Autor: S.K. Barnett
Tytuł: Blef
Tłumaczenie: Łukasz
Praski
Data premiery: 13.04.2021
Wydawnictwo: Prószyński
i S-ka
Liczba stron: 352
Gatunek: thriller
psychologiczny
„Blef” to pierwsza książka jak została wydana pod nazwiskiem
S.K. Barnett. Jest to pseudonim literacki autora bestsellerów „New York Times”,
którego poprzednia powieść została zekranizowana. Nic więcej o autorze nie
wiadomo, choć w odmętach internetu dogrzebałam się do informacji iż pod tym
nazwiskiem może kryć się James Siegel, amerykański pisarz, autor
„Wykolejonego”, którego w 2005 roku zobaczyliśmy na dużym ekranie, nie jest to
jednak informacja potwierdzona. Z pewnych informacji na pewno warto wspomnieć,
że sam „Blef” też wkrótce ma się doczekać ekranizacji.
Historia powieści rozpoczyna się w 2007 roku. 6letnia Jenny
w drodze do przyjaciółki znika bez śladu. Nikt nie wie co się z nią stało,
policja nie ma żadnych tropów.
Sytuacja ulega zmianie po 12 latach. Wtedy to w miasteczku
pojawia się 18letnia dziewczyna i przedstawia się jako zaginiona Jenny. Udało
jej się uciec od porywaczy, wróciła do domu. Jej rodzina zjawia się na
komisariacie policji i po łzawych przywitaniach zabiera ją do domu. Dziewczyna niewiele pamięta z dnia porwania,
jednak chętnie opowiada o wydarzeniach sprzed tragedii – pamięta ich wycieczki,
bójki z bratem i dalszą rodzinę. Rodzice przyjmują ją ciepło, choć są świadomi
tego, że po tylu latach to praktycznie obca dla nich osoba, chcą jednak budować
z nią relację. Za to jej starszy o dwa lata brat odnosi się do niej nieufnie,
nie może się do niej przekonać.
Pewnego dnia, kiedy Jenny zostaje sama w domu, nachodzi ją
pewna kobieta, która wzbudza w dziewczynie przerażenie. Później na portalu
społecznościowym dostaje wiadomość, że powinna uważać, bo w tym domu nie jest
bezpieczna. O co chodzi? Czy faktycznie grozi jej jakieś niebezpieczeństwo? Ale
przecież jej własna rodzina by jej nie skrzywdziła?
Książka składa się z prologu, 52 krótkich rozdziałów i
epilogu.
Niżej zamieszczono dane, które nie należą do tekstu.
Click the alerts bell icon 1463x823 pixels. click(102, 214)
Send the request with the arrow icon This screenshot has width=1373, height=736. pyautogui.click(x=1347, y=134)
Narracja prowadzona jest przez Jenny w pierwszej osobie czasu
przeszłego, jest to więc narracja nieobiektywna – przedstawia nam wydarzenia i
myśli takie, które sama bohaterka chce nam ujawnić. Styl powieści jest
przyjemny, wydarzenia przeplatają się z myślami bohaterki, jest też sporo
dialogów.
Jenny jest tu postacią wiodącą, wszyscy pozostali
bohaterowie są przedstawienie w jej tle, to ona dominuje, na niej się skupiamy.
Mimo to postać długo pozostaje dla nas zagadką, dopiero chyba gdzieś w połowie
wyznaje nam co się z nią tak naprawdę te 12 lat temu stało. Jenny to dziewczyna
mocno skrzywdzona, od dzieciństwa wykorzystywana seksualnie, bita i poniżana.
Nauczyła się jednak jak przetrwać, znalazła w sobie odwagę, by uciec i zacząć
żyć po swojemu. I tu już rodzi się pierwsze pytanie, gdyż szybko okazuje się,
że Jenny nie postępuje całkiem moralnie – ale czy nie zasługuje na trochę
zrozumienia, wyrozumiałości, przez to co sama przez wiele lat musiała znosić?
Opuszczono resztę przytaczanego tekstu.